This lesson is being piloted (Beta version)

Introduction to Programming with R and RStudio

Overview

Teaching: min
Exercises: min
Questions
  • What is a program?

  • Why would do we want to use a program?

  • What is R and RStudio and how can we use them to read in data?

Objectives
  • Learn programming concepts and terms

  • Learn how to open up RStudio and read in our data

Programming concepts and language

Programming doesn’t have to be scary, and we have some real-world examples to help you understand what’s going on with these words we’re typing in a computer text window. The words in bold will come up in a programming context later on, but it might help to have a mental reference picture to associate with these words.

Let’s imagine that instead of a program to work with numbers and letters, we’re creating a program that cooks breakfast instead.

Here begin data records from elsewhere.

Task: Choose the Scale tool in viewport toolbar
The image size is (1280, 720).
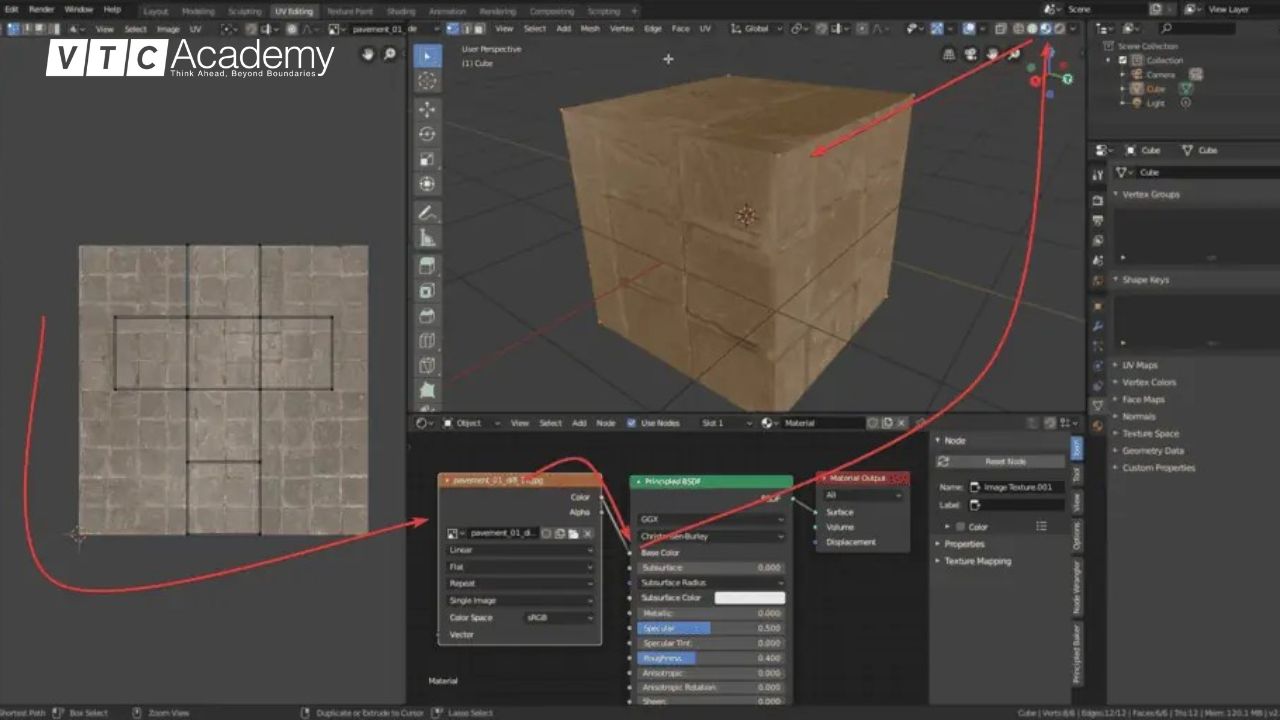Action: (427, 159)
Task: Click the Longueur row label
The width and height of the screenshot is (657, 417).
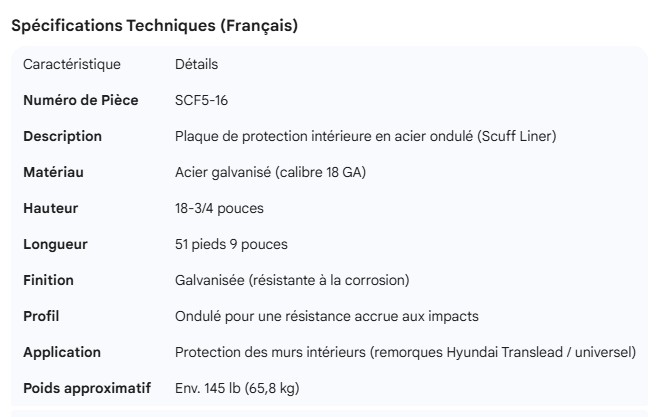Action: [55, 245]
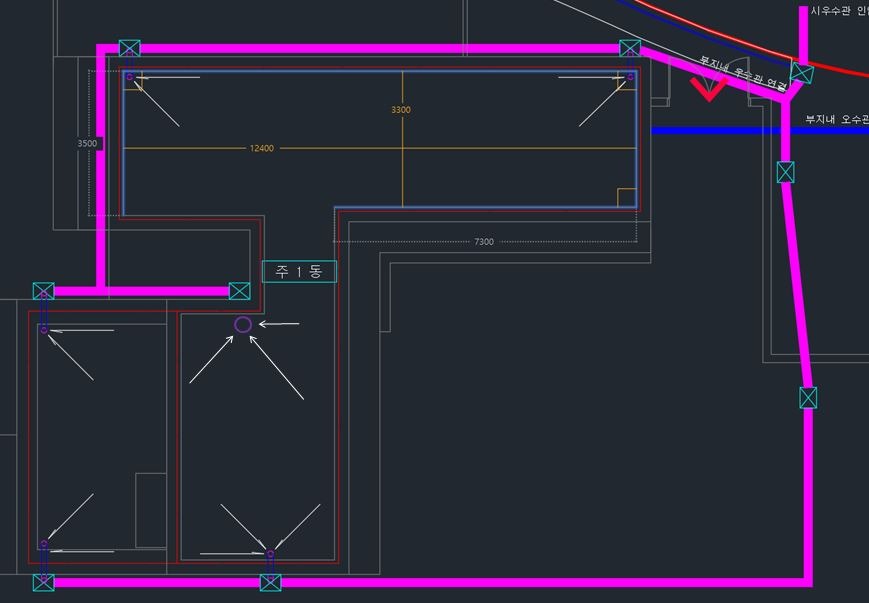Select white arrow pointing at purple circle from right
Screen dimensions: 869x603
(280, 323)
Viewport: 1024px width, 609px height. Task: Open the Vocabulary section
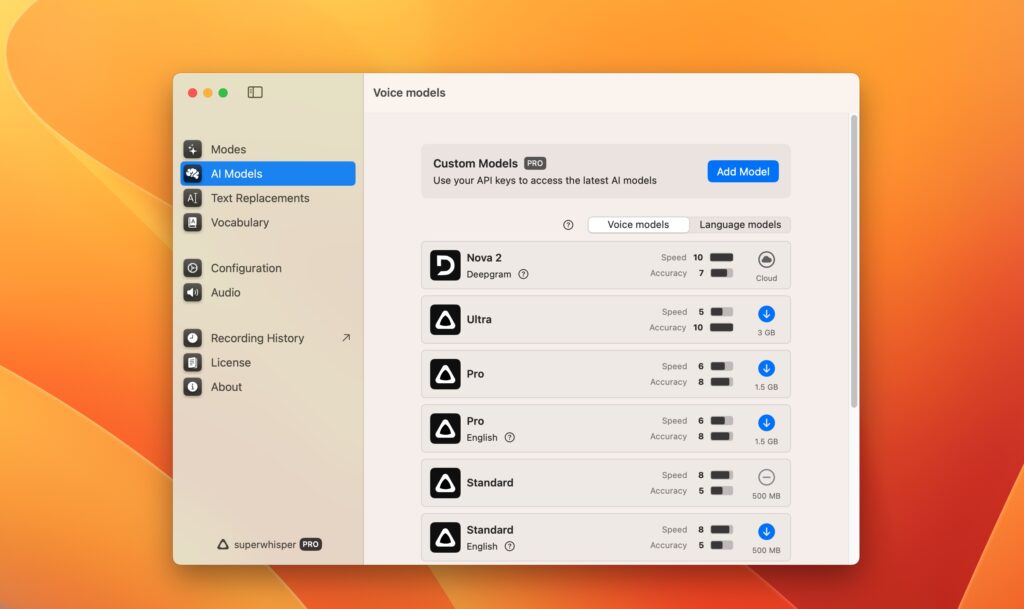pos(240,222)
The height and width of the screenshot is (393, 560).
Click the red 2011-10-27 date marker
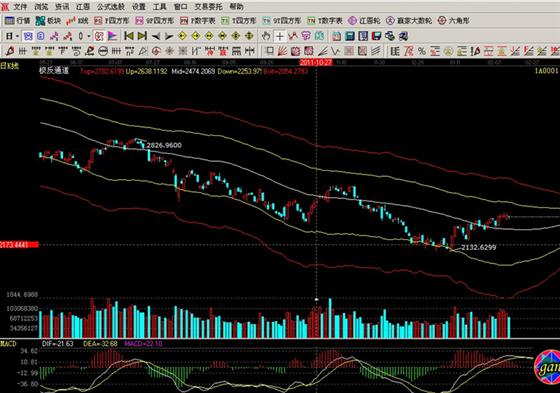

In order to make breakfast, you need:

“Breakfast” by viviandnguyen_ is licensed under CC BY-SA 2.0

Intro to R and RStudio

In this episode we’ll cover the basics of using R, which is a programming language for statistics, data analysis, and data visualization. In the past decade or so, R has become very popular in both science and business, largely because (1) it is free, and (2) thousands of people have written new code extending its functionality, and that code is also free. If you perform an analysis in R, you can share that analysis so that anyone in the world can reproduce it without having to purchase any other software.

If you’re already proficient with Excel, you will probably already know how to accomplish a lot of what we are doing in this episode using Excel instead of R. One reason why we are teaching you this material, however, is to get you comfortable with R since we will be using R for geospatial analysis (which is not so easy in Excel). In addition, R makes it easier for your processes to be automatic and repeatable, traits we find very desirable when running analyses over and over again.

In this lesson, we will be making use of another software called “RStudio” as a way to interact with the programming language R. RStudio makes writing our programs more user-friendly. Using RStudio instead of R is a little like having a toaster. You can make toast over a fire, but having a toaster makes the job easier and less scorch-prone.

We launch RStudio by double clicking on its icon, as we would with other software on our computers.

Windows Users: Click Here for more details

If you’re running R Studio from a copy made from the USB stick, then the first time you launch R Studio, you’ll be asked where your installation of R is located.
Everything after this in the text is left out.